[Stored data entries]
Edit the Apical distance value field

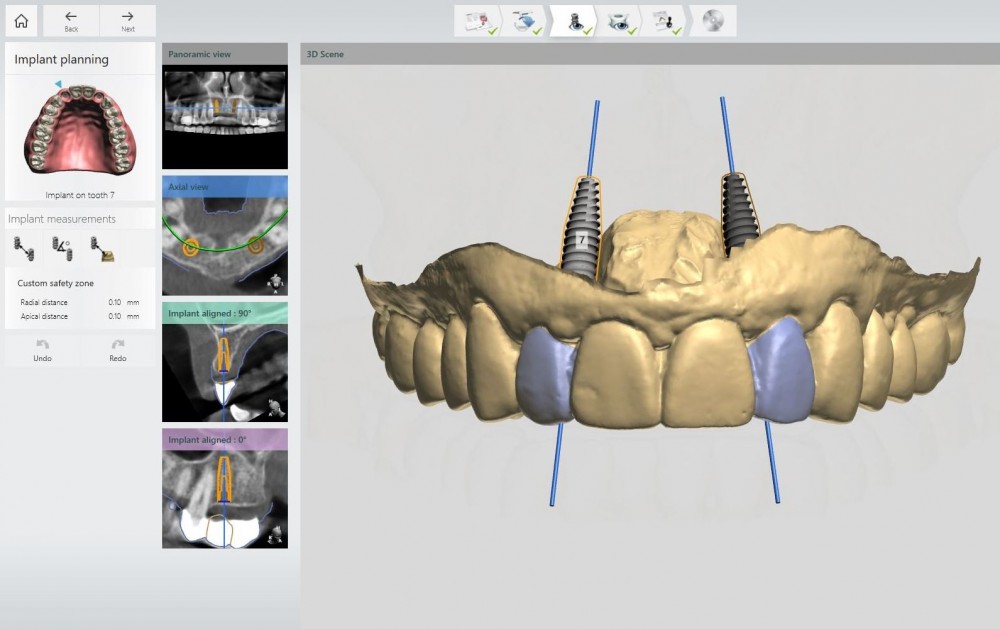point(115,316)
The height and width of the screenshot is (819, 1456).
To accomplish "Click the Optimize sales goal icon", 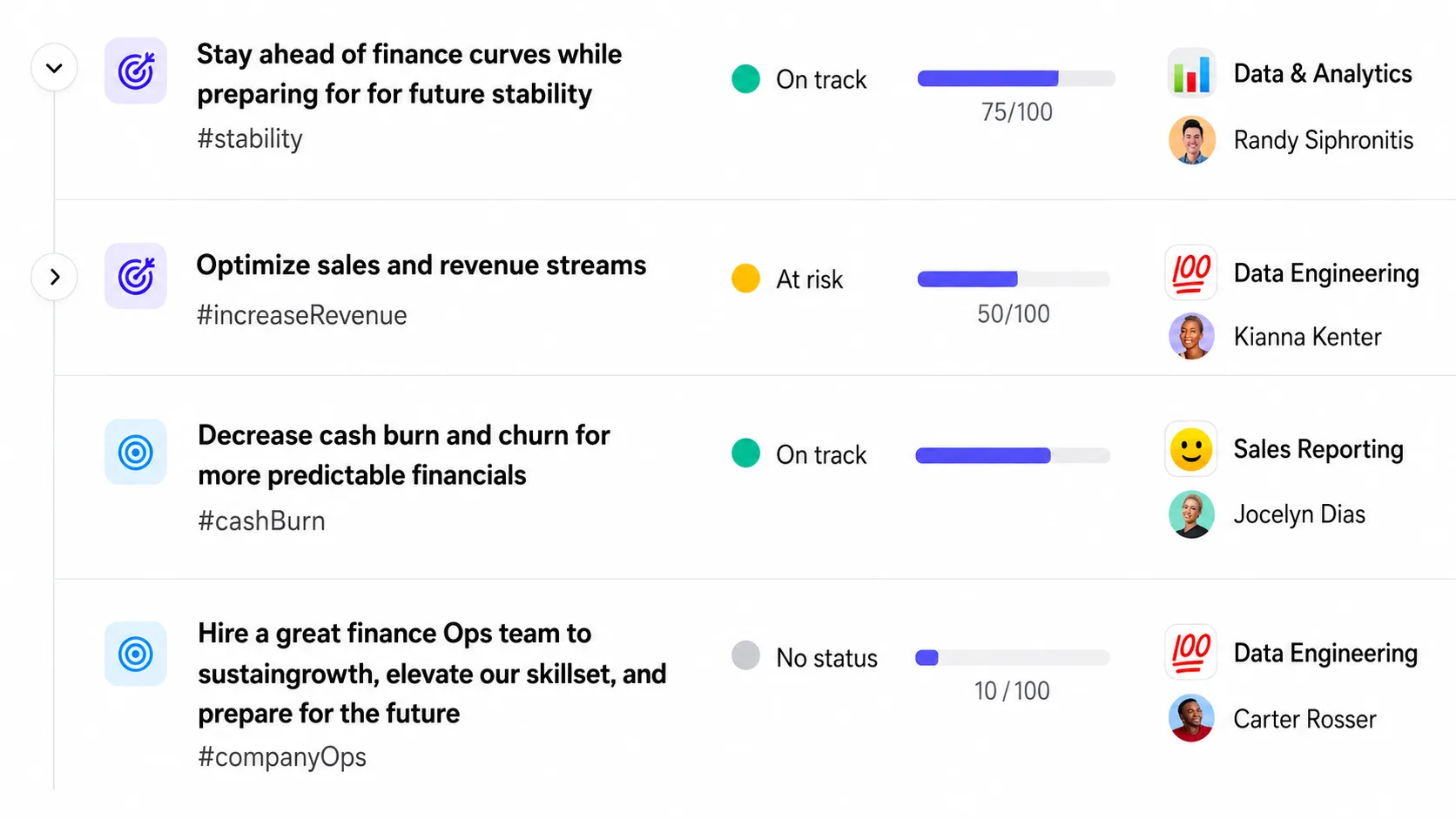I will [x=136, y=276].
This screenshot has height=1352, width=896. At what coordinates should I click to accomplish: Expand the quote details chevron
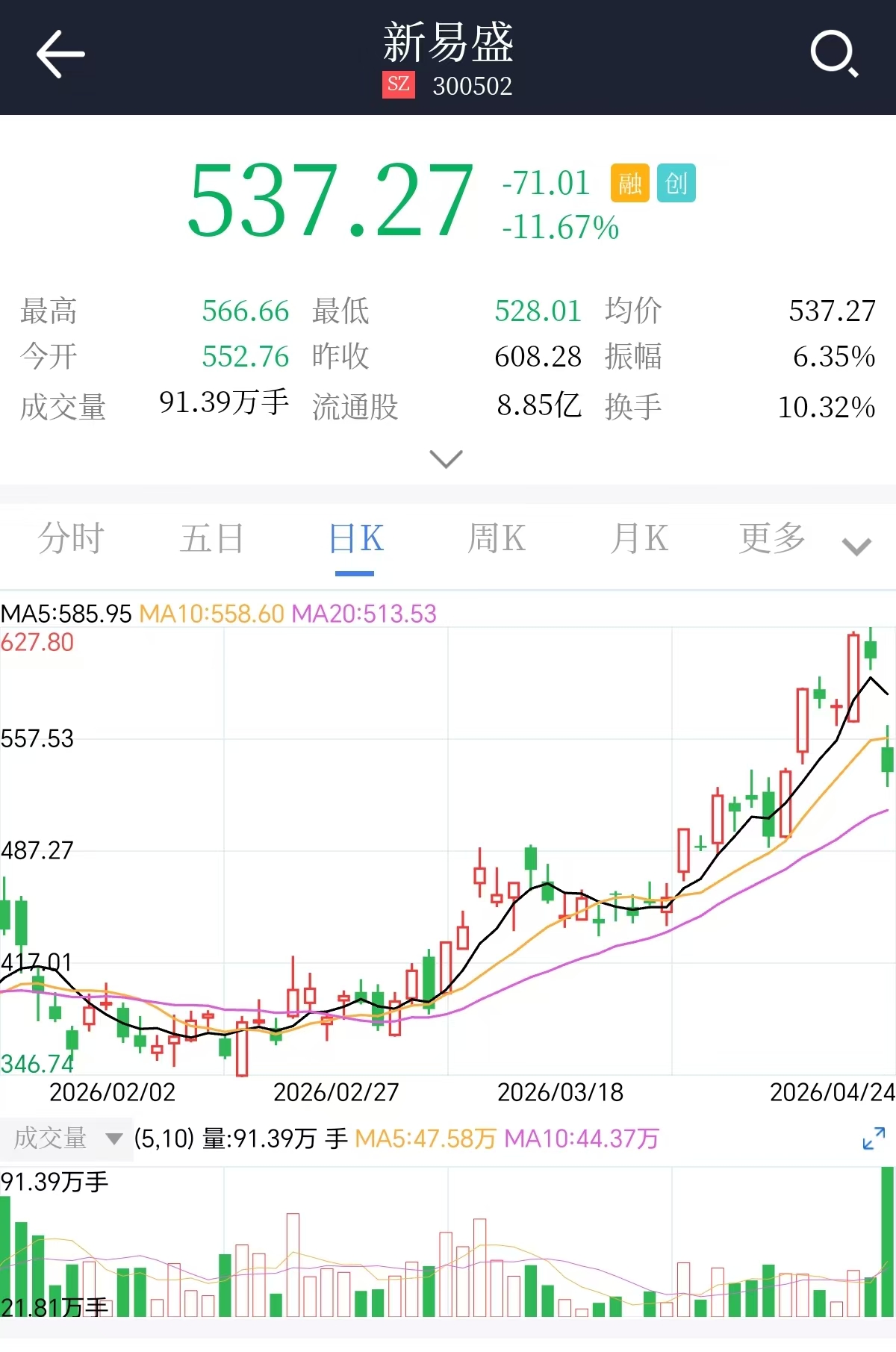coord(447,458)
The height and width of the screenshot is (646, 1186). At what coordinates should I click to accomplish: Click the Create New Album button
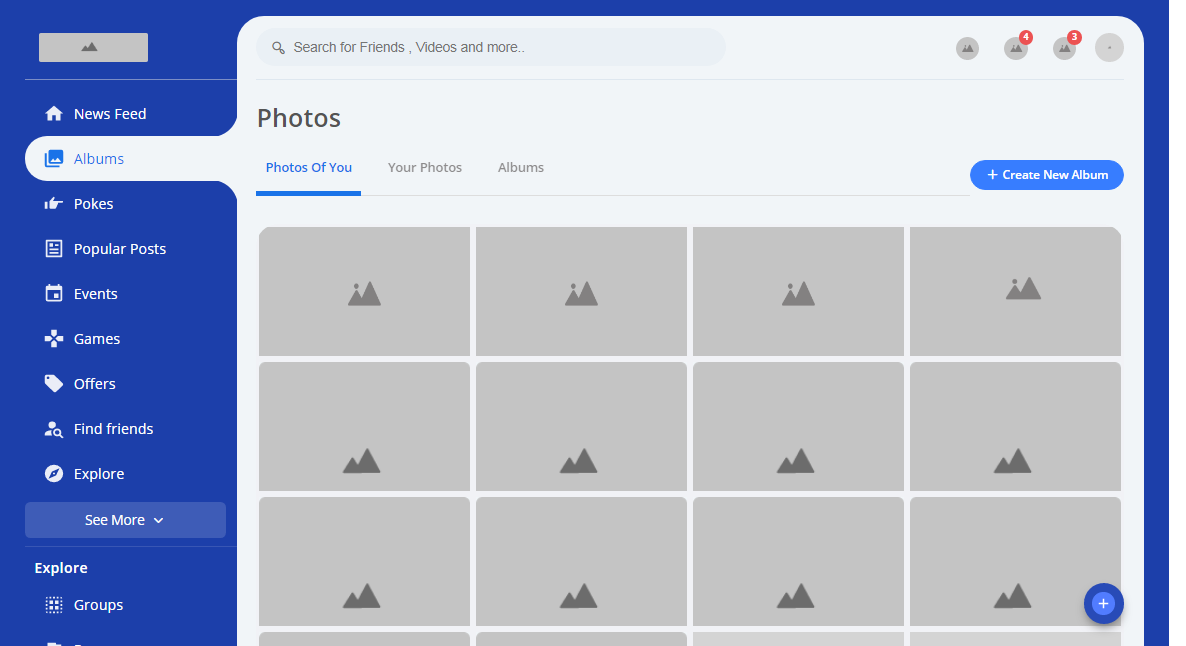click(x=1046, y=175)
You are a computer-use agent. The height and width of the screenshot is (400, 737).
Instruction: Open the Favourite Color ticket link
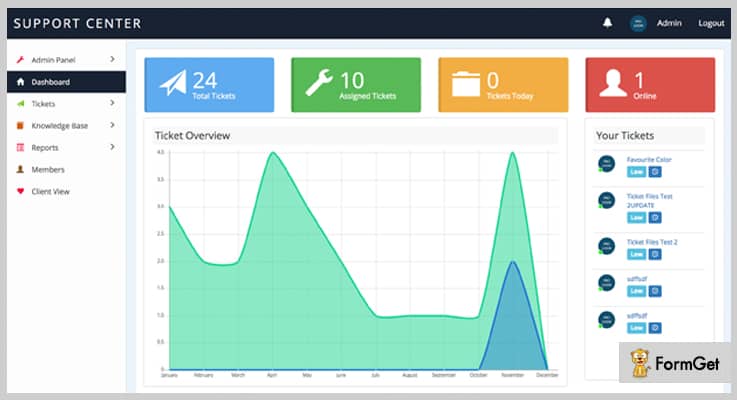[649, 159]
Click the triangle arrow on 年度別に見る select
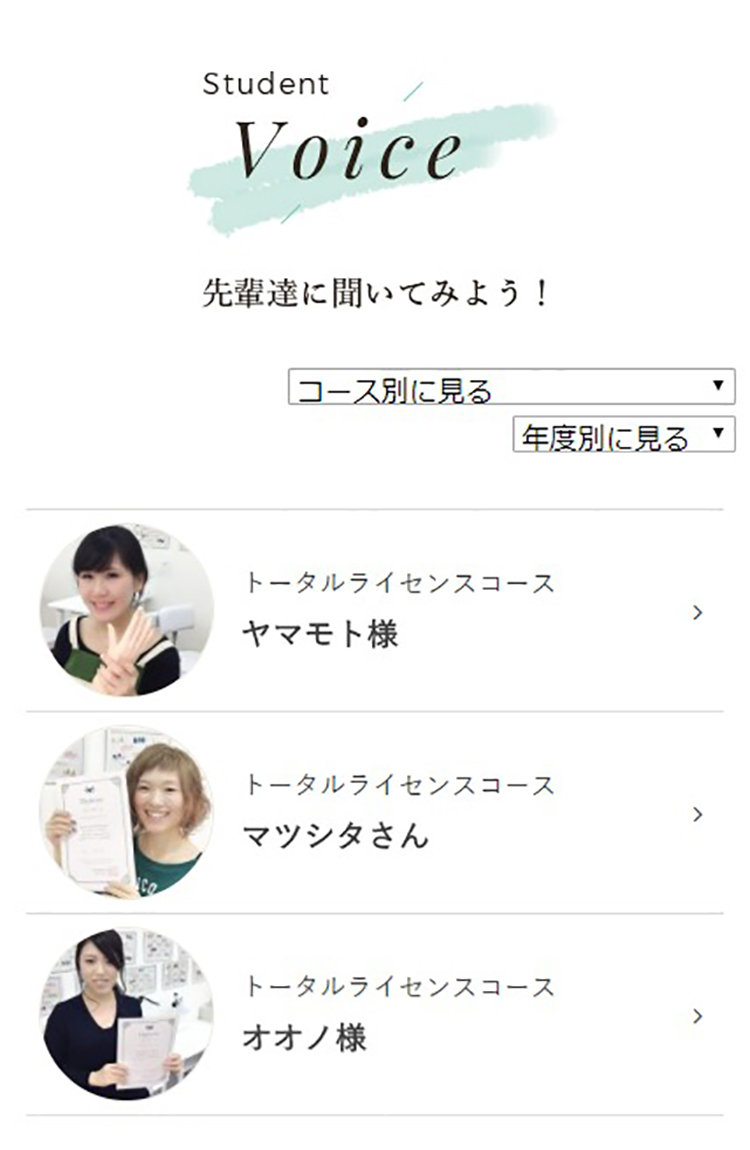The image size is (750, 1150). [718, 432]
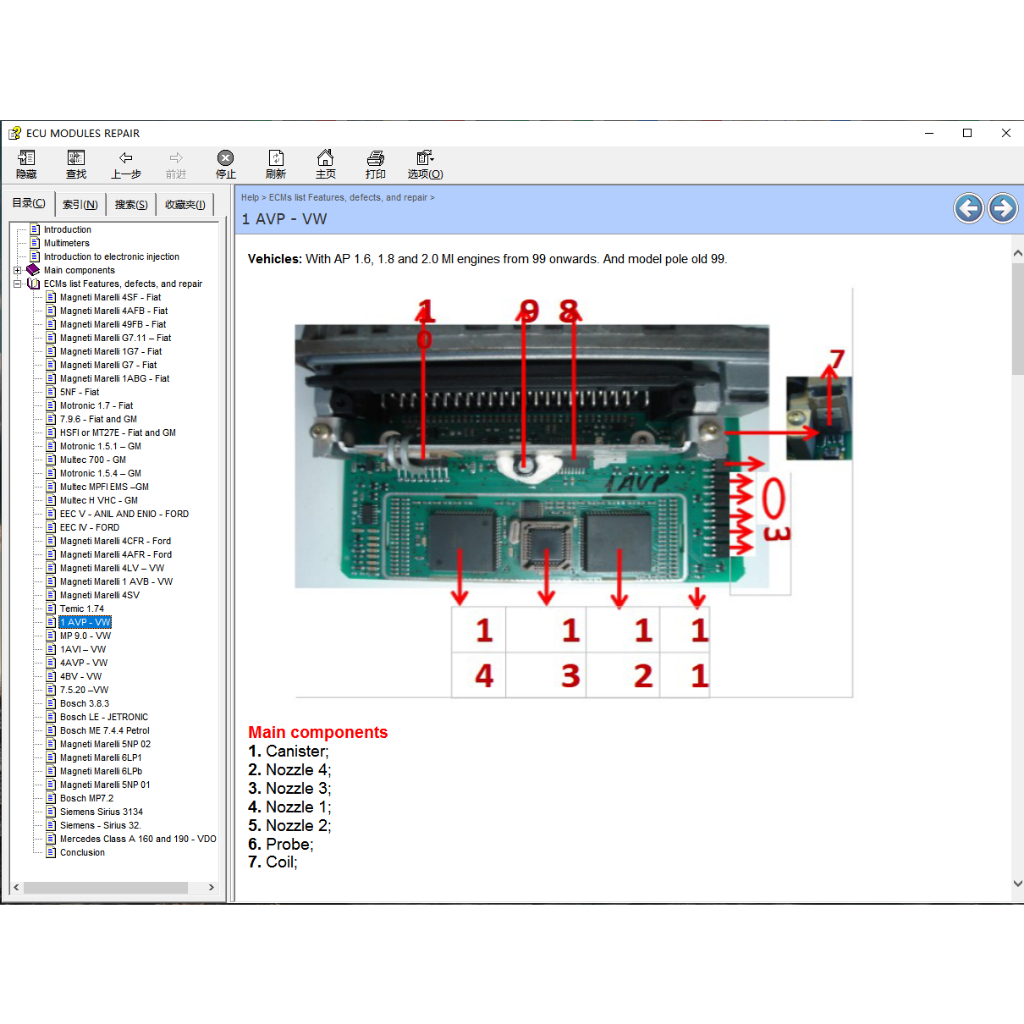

→ YOUR INSTRUCTIONS:
Please swap "screenshot" for "screen image" in the lines starting with the one that contains "This screenshot has" and going on through the last line, and give back only those lines with nothing else changed. Leave the pictures out of your answer.

→ EXERCISE ANSWER:
This screen image has height=1352, width=896. At what coordinates should I click to accomplish: Expand the quote details chevron
coord(447,458)
The height and width of the screen image is (646, 1186). At what coordinates should I click to accomplish: Click the Create New Album button
click(x=1046, y=175)
You are a computer-use agent. The height and width of the screen image is (400, 737).
Instruction: Open the Favourite Color ticket link
[649, 159]
Click the triangle arrow on 年度別に見る select
The image size is (750, 1150). [718, 432]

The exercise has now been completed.